Even so, Richard relents: without being solicited, he stops the duel and orders exile, to prevent bloodshed. He tries to appease the two factions and instead inflames them. Unprompted, he lightens Bolingbroke’s term, seemingly in consideration for family ties, perhaps trying to appease Bolingbroke’s wrath. He knows that Bolingbroke is a threat: why else would he force him to swear not to attack him? The disconnect between what he knows and his willingness to act is the source of his weakness as a king, a flaw that will be fatal.
In this play, brutishness wins out. Only one character demonstrates the will and ability to pluck the crown from the king. The play reminds us that there will be dire consequences, even if they aren’t visited on Henry / Bolingbroke.
BISHOP OF CARLISLE And, if you crown him, let my prophesy The blood of English shall manure the ground, And future ages groan for this foul act. Peace shall go sleep with Turks and infidels, And in this seat of peace tumultuous wars Shall kin with kin and kind with kind confound. Disorder, horror, fear, and mutiny Shall here inhabit, and this land be called The field of Golgotha and dead men’s skulls. O, if you rear this house against this house It will the woefullest division prove That ever fell upon this cursèd earth! Prevent it, resist it; let it not be so, Lest child, child’s children, cry against you woe. -Act 4 Scene 1
We know from history and from Shakespeare’s Henry VI plays that the grandsons of King Henry IV (Bolingbroke) and the Duke of York will battle for power over England in the bloody and long War of the Roses. York’s descendants will look back to this moment as the cause of their family’s great injury: that Bolingbroke usurped the crown, stealing it from the branch of the family that was loyal to Richard.

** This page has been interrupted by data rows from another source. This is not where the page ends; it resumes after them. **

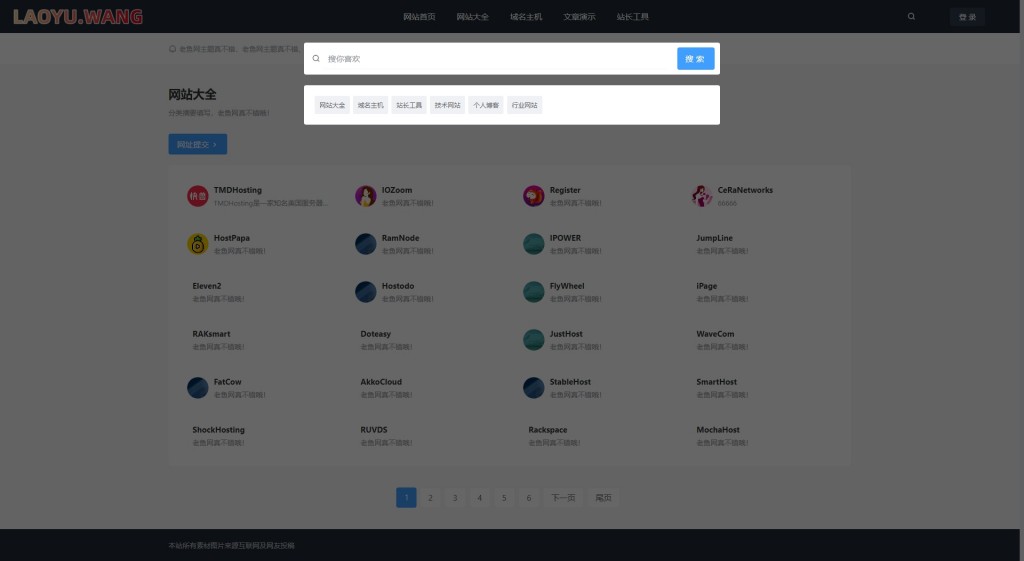The width and height of the screenshot is (1024, 561).
Task: Click the IOZoom avatar icon
Action: (365, 196)
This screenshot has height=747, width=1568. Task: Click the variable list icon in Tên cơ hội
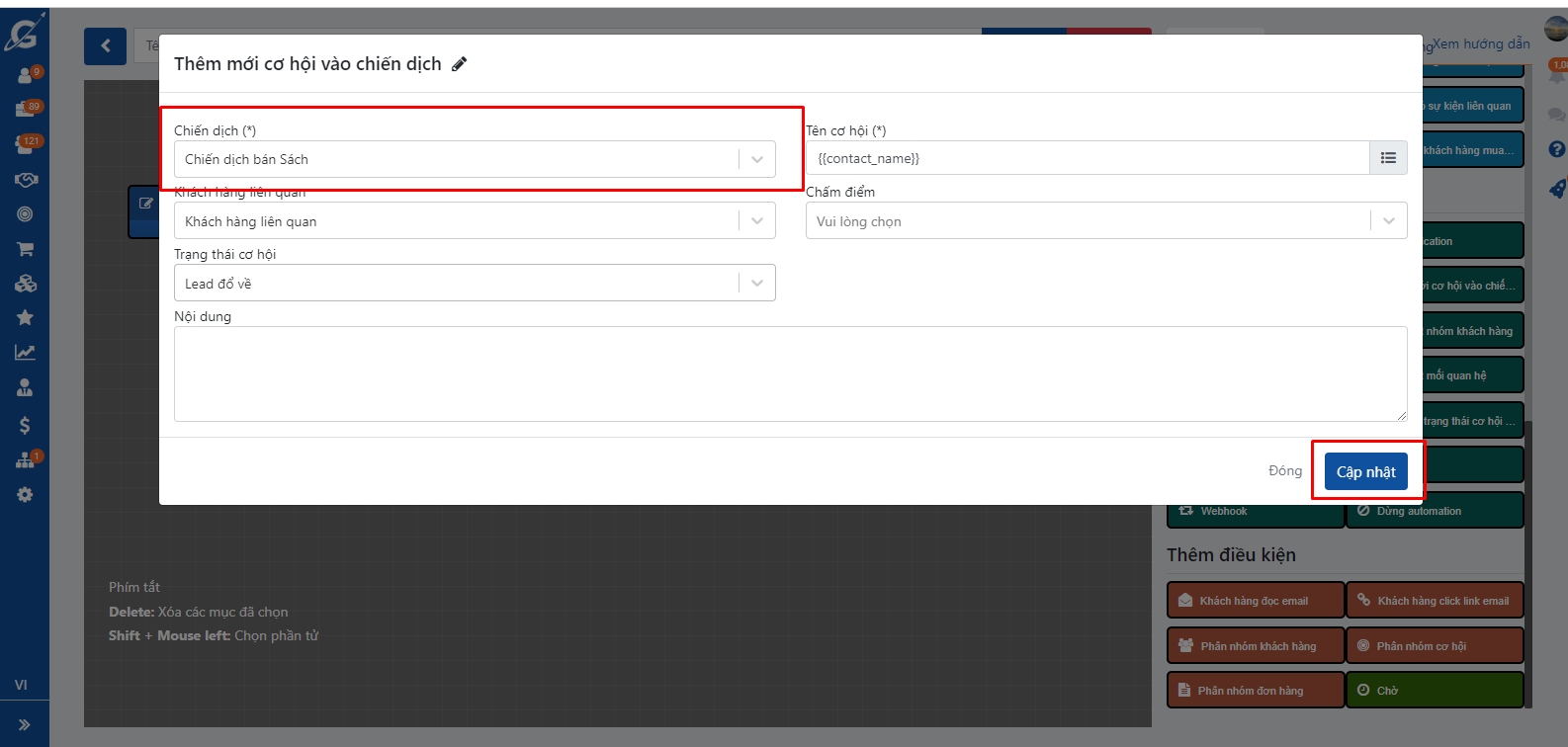pos(1388,158)
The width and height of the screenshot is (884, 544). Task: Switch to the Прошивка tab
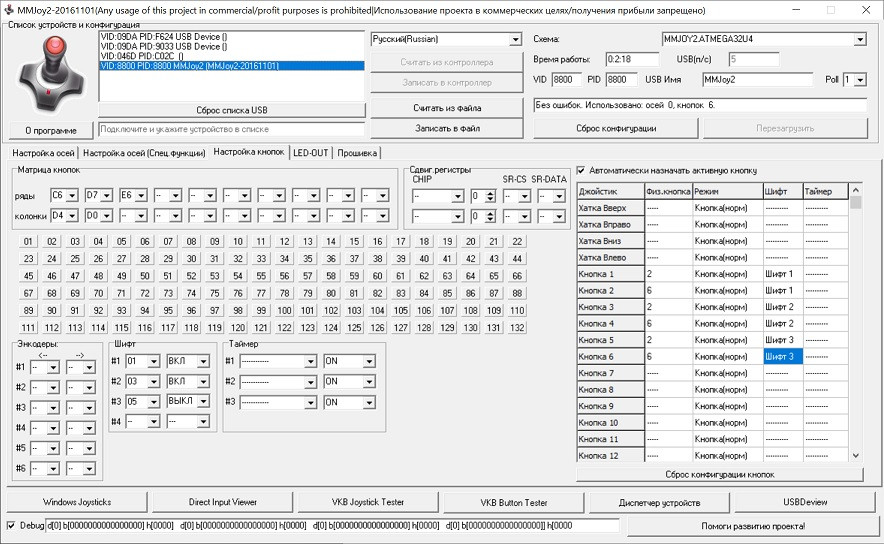tap(357, 153)
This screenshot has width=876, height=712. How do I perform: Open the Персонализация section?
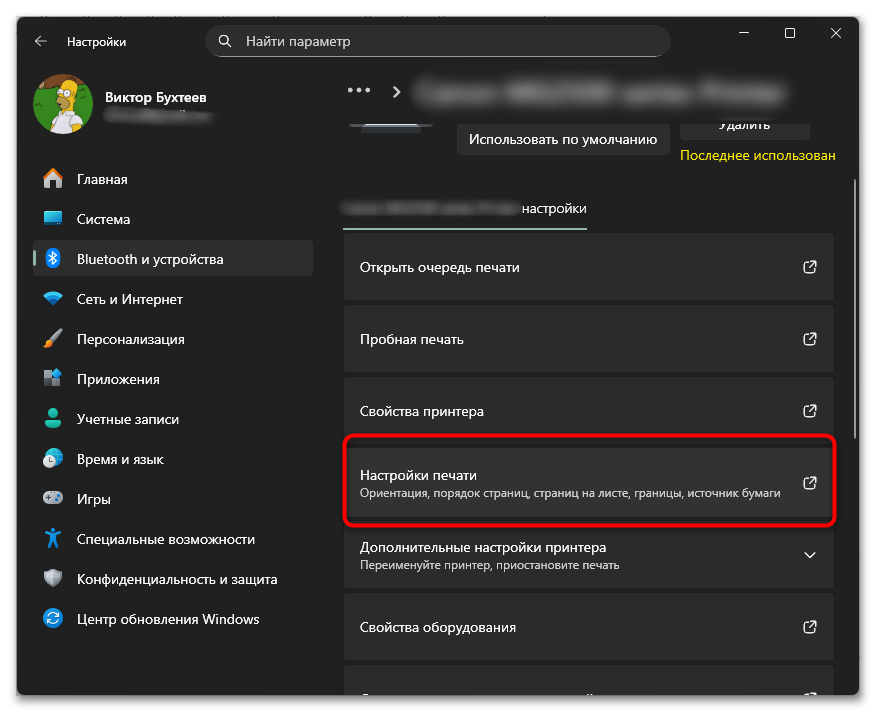click(x=127, y=338)
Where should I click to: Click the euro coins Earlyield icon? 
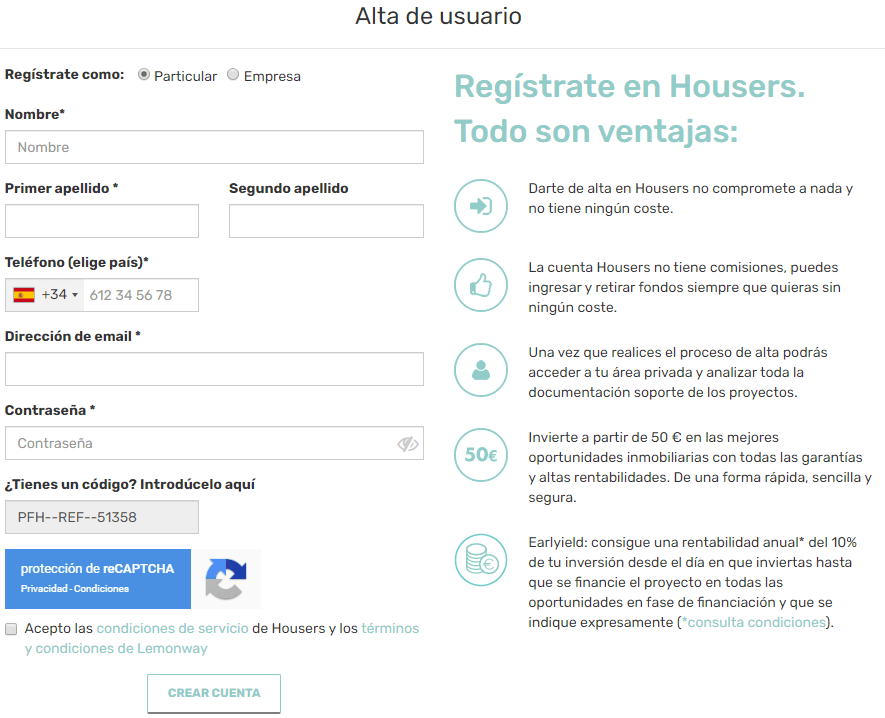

Richard’s character made him vulnerable. Although the play favors him with memorably beautiful verse, it makes the case that he wasn’t the king history needed him to be. His character echoes Henry VI’s, their falls from the throne sadly mirrored. Power cares little for beauty. Its only requisite is strength.
As power shifts, sovereignty hangs in the balance
The play illuminates the tensions within our concepts of strength. We need strength of character in our leaders; without it we live in a world of deceit and mistrust. We valorize strength in battle, and recoil from its mortal outcomes. Strength, in its masculine attributes, is both fearsome (a strong man) and fearful (a strongman). Brute strength is wielded at the expense of logic (the law) and feeling (spirituality). Its opposite isn’t necessarily weakness; it could just as easily be intelligence, imagination, empathy.
The sovereignty of any people can be put at risk by strongmen wresting power for the benefit of the few against the many. What happens when symbols of power are in play is critical not simply in the moment but for history.
The US Constitution puts the White House in play every four years; the House of Representatives puts the gavel of the Speaker—second in succession to the President—in play at least every two years. How the players handle the transfer means everything. Watch closely.
Ellie’s Corner
It was raining the other day when Dave took this picture. She’s willing him to make the rain stop so she can go outside to play. That’s a powerful look, but not enough to stop the gods of rain.